L’amour construit les familles ; la haine cimente les sociétés.
L’épisode Sy-Zemmour (j’aurais pu bien sûr prendre d’autres exemples, et de plus récents) nous rappelle que dans la création déchue, toute société a besoin de haïr pour vivre. Il lui faut un ennemi bien à elle, un ennemi valorisant. Dans la France moderne, les aristocrates ont un temps fait l’affaire, puis l’Angleterre, les bonapartistes, la Prusse, l’Église, les deux cent familles, les Juifs, le CAC 40, les musulmans ou les fabricants de glyphosate. L’amour construit les familles ; la haine cimente les sociétés. Telle est la loi de notre condition pécheresse, et c’est pourquoi il y a moins de danger, dans la France de 2022, à haïr Zemmour qu’à détester Sy.
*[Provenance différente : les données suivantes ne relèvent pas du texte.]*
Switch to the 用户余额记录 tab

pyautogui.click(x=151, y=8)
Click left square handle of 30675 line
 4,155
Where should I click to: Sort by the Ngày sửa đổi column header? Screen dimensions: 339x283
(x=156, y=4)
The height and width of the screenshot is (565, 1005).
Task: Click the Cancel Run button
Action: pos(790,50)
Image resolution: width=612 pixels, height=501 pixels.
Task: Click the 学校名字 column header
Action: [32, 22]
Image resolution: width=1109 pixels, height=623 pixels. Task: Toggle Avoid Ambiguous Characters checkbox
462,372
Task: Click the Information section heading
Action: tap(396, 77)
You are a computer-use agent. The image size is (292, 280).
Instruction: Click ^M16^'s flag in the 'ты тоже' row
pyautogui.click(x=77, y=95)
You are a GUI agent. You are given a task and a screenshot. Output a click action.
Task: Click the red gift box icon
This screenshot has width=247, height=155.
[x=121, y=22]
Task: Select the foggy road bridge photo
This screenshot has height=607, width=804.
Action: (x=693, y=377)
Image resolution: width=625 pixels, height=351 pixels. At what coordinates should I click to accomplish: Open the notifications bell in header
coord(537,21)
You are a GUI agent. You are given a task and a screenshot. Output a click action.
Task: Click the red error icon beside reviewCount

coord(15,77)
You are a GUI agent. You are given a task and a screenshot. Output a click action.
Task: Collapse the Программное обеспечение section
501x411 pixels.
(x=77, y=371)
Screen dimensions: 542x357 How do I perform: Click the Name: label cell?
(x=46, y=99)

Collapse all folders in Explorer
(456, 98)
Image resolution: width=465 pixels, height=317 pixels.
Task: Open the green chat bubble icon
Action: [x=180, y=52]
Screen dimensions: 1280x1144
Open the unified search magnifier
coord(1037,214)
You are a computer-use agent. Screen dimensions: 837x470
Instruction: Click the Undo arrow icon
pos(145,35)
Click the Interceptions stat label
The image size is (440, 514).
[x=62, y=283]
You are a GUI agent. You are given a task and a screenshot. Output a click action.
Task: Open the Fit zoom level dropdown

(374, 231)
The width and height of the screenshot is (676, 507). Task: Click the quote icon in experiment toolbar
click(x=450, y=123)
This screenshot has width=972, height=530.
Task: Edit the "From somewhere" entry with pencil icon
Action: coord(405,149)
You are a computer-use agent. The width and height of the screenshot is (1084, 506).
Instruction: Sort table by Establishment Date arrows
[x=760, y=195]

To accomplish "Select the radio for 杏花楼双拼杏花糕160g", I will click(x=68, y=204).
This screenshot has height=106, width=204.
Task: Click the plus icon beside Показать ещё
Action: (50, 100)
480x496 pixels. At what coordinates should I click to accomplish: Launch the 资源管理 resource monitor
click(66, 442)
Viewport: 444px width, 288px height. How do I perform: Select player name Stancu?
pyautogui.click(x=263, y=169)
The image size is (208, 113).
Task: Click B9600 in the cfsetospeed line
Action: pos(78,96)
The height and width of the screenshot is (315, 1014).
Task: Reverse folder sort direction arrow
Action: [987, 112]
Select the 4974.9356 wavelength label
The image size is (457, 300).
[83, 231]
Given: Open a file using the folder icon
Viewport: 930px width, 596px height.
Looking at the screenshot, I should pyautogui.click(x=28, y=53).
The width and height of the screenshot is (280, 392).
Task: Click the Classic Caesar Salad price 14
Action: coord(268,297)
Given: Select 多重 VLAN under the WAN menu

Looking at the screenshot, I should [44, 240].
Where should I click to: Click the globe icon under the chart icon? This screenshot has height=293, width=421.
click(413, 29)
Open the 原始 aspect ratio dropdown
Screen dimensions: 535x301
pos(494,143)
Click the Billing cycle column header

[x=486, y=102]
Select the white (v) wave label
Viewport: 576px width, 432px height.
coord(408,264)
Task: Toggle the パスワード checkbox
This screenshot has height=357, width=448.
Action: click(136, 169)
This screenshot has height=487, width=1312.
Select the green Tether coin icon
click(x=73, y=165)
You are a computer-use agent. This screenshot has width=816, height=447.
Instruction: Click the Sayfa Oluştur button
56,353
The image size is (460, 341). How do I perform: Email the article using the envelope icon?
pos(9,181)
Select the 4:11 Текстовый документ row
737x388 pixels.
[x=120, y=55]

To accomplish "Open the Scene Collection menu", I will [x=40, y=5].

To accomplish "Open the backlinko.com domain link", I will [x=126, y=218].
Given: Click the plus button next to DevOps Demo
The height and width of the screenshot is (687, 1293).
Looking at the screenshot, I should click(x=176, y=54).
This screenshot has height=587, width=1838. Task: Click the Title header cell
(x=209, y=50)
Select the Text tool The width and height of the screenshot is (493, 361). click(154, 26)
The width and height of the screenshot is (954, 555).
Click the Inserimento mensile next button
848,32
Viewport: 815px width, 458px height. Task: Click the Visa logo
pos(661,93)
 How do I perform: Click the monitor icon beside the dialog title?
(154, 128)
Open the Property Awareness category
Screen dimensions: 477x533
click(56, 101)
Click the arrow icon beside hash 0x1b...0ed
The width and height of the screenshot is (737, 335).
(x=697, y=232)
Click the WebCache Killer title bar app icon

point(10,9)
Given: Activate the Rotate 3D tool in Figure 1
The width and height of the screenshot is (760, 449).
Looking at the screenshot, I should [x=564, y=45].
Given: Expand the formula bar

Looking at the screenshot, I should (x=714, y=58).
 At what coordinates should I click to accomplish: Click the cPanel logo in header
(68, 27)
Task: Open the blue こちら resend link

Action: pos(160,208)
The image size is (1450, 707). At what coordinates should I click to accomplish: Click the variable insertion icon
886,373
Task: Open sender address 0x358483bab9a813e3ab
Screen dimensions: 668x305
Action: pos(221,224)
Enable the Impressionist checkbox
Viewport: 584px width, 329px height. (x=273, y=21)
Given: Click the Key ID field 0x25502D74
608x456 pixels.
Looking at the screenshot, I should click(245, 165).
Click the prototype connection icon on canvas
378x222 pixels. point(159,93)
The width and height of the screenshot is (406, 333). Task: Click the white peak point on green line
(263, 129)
Et plus généralement moins de danger à fustiger un politique qu’un acteur, a fortiori quand le politique est de droite et l’acteur issu de la diversité. La cible change, le besoin de détester subsiste.
Une leçon de bons sentiments
On dit que la vieille gauche a perdu la bataille des idées. Ce n’est pas totalement faux. Mais elle n’a pas perdu le monopole du cœur. Depuis l’affaire Dreyfus, qui aura fait au crédit de l’Église autant de mal que les drames de la pédophilie un siècle plus tard, la querelle droite-gauche se résume à une leçon de bons sentiments. D’un côté, la droite méchante des moustaches hérissées et des cannes brandies, droite en colère qui n’a jamais su finir la manifestation du 6 février 1934 ; et de l’autre la gauche gentille des indignations documentées et des sourcils froncés, gauche morale qui n’a pas besoin d’argumenter pour avoir raison : tout le reste ne sert qu’à amuser la galerie. La gauche a gagné sa supériorité morale en 1894, le jour où La Croix et le Pèlerin ont salué la condamnation de Dreyfus. Ni la conversion de Charles Péguy, ni la réhabilitation du Capitaine, ni la Grande Guerre, ni le gaullisme, ni les crises, ni les dérisoires désastres des années Hollande ne la lui ont rendue.
Il est urgent, pour les chrétiens engagés en politique, de s’extraire du piège moral séculaire et de trouver une nouvelle manière de se disputer sur les mots, sans haine, mais sans timidité.